HALOT page 757 says that
סלמ isn't a ladder. It's a stepped ramp, or a flight of steps. (It's a hapax, so this is based entirely on cognate languages.) In other words, well, a ziggurat.
I think (with emphasis on 'I') that the 'beholds' are simply descriptive of his dream experience. The dream presented itself to him as a series of reveals, one after the other.
It is thought that stepped pyramids have steps to emphasize their roles are connections between earth and heaven.
You asked, what would Jacob think?
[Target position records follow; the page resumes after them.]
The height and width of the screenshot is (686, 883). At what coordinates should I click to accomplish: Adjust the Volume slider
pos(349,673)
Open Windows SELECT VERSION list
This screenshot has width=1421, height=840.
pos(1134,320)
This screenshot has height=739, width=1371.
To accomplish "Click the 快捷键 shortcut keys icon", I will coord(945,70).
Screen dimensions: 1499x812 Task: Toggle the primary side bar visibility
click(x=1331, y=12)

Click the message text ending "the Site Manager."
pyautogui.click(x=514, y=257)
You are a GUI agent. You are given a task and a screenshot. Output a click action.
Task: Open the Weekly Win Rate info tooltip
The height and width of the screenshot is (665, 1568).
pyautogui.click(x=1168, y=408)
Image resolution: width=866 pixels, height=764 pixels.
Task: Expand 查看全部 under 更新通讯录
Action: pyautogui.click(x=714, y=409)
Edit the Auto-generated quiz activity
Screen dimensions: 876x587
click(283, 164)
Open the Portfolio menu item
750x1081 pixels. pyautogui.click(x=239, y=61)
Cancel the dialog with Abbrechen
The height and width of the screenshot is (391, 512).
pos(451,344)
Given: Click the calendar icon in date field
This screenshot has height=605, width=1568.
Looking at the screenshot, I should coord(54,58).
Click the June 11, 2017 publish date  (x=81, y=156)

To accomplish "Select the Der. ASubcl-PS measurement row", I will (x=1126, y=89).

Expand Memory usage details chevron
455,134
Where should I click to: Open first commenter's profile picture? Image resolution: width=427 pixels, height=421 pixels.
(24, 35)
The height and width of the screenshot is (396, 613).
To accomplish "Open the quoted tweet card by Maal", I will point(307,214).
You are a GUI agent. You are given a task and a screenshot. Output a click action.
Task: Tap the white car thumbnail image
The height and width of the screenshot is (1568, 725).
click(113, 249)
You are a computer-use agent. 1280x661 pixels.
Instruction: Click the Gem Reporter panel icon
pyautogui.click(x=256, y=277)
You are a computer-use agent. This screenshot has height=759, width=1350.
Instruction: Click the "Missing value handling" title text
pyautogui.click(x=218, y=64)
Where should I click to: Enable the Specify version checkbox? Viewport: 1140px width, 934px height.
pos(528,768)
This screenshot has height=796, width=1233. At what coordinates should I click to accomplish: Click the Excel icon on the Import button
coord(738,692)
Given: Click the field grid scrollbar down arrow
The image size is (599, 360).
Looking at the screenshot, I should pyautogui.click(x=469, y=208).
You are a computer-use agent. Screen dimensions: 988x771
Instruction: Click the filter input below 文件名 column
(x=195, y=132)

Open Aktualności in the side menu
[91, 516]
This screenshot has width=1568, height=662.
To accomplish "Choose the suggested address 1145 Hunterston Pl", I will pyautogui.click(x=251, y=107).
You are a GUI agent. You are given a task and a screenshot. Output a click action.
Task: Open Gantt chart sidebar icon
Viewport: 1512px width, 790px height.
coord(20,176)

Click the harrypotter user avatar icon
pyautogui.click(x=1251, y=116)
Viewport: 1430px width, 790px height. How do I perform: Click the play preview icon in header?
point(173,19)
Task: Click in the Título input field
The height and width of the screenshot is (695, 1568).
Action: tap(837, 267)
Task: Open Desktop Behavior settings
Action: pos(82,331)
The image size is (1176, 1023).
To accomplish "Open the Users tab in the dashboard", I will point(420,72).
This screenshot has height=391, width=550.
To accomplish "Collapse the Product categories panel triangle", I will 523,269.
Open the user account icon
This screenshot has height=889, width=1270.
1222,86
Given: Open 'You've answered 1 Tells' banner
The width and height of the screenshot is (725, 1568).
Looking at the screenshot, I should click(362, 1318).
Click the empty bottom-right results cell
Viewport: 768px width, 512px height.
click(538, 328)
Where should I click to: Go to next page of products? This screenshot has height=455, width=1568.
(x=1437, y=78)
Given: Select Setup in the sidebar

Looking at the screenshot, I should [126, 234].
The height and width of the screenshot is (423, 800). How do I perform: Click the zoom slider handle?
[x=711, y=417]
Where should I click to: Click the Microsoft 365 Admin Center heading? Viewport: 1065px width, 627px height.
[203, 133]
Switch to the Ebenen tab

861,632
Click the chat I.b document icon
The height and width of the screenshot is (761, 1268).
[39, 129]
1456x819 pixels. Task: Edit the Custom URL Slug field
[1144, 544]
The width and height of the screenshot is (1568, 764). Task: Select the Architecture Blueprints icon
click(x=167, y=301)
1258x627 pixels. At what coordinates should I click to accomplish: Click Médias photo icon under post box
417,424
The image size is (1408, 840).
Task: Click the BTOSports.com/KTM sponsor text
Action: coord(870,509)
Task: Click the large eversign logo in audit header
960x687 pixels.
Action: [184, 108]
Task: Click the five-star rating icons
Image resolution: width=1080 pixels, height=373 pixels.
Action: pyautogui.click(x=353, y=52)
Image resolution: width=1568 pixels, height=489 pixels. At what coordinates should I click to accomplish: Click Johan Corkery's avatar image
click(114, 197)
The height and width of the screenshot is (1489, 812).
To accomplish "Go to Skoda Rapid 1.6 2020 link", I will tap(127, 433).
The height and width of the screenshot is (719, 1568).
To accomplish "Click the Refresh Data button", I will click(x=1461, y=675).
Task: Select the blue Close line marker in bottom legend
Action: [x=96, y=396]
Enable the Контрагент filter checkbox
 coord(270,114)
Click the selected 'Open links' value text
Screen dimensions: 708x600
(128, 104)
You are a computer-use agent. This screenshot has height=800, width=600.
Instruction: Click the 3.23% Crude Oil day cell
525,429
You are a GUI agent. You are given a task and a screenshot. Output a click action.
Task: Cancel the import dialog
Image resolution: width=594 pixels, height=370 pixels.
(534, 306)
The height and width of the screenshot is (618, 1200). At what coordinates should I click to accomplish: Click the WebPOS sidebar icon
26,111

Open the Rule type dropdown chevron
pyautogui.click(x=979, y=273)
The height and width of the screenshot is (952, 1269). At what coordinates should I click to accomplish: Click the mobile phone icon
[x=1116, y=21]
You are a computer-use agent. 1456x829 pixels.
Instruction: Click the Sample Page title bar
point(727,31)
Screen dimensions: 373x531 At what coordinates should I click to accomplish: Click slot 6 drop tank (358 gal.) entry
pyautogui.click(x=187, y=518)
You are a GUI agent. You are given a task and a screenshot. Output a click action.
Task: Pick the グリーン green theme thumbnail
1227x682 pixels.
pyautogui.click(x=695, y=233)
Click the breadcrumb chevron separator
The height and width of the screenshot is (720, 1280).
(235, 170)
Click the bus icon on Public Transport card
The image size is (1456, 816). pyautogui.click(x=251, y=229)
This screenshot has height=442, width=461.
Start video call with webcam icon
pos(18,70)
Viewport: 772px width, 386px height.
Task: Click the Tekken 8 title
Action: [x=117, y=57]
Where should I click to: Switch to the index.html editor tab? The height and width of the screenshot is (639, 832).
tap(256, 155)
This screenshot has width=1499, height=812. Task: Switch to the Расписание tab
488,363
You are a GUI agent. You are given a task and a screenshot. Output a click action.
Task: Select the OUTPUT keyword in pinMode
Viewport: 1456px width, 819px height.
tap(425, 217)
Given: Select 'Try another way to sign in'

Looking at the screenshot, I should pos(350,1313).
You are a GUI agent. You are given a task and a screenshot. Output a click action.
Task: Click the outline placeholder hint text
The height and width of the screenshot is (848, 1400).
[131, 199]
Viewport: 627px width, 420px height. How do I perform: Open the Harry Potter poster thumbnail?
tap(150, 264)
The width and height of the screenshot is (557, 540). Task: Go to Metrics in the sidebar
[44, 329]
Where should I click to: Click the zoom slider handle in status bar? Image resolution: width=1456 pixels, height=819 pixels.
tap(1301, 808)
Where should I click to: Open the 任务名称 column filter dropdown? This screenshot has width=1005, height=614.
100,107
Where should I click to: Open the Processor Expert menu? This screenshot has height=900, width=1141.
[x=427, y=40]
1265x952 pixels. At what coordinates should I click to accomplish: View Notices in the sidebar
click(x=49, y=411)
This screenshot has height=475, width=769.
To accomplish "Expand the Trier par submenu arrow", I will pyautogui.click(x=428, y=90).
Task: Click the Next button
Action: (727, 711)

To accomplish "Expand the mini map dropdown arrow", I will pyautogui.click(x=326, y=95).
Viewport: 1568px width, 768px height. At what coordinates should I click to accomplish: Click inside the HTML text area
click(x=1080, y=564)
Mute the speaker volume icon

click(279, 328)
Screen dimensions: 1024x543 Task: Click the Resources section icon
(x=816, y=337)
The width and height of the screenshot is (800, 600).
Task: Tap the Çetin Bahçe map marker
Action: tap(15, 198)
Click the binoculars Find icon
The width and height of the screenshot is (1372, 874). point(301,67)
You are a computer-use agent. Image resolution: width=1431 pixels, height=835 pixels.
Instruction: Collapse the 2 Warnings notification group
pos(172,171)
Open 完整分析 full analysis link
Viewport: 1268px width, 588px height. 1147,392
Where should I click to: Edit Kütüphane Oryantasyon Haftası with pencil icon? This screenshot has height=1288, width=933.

Well, you could mean, 'What would Jacob, as a typical ancient near-easterner think?' Or you might mean, 'What would Jacob, the patriarch, in particular, think?' I'll stick to the patriarch.
Now, here we go with my personal reading— when Jacob sees the angelic traffic, what he knows is that this is the real deal. The messengers going to and fro indicate that it is, indeed, the most high whom he is communicating with.
To look for a more specific function of the imagery, you might consider the circumstance that Jacob is on the, well, lam(b), far from home. The image of messengers coming and going might be suggestive of an eventual safe return. As well as emphasizing that his father's G-d is not purely a local deity, but is present, and active, over a wide range, including his (Jacob's) wanderings.
In the end, far be it from me to presume to give you a better answer than verse 16, which tells you exactly what he thought upon waking. We should all be so lucky as to realize that this about wherever we find ourselves.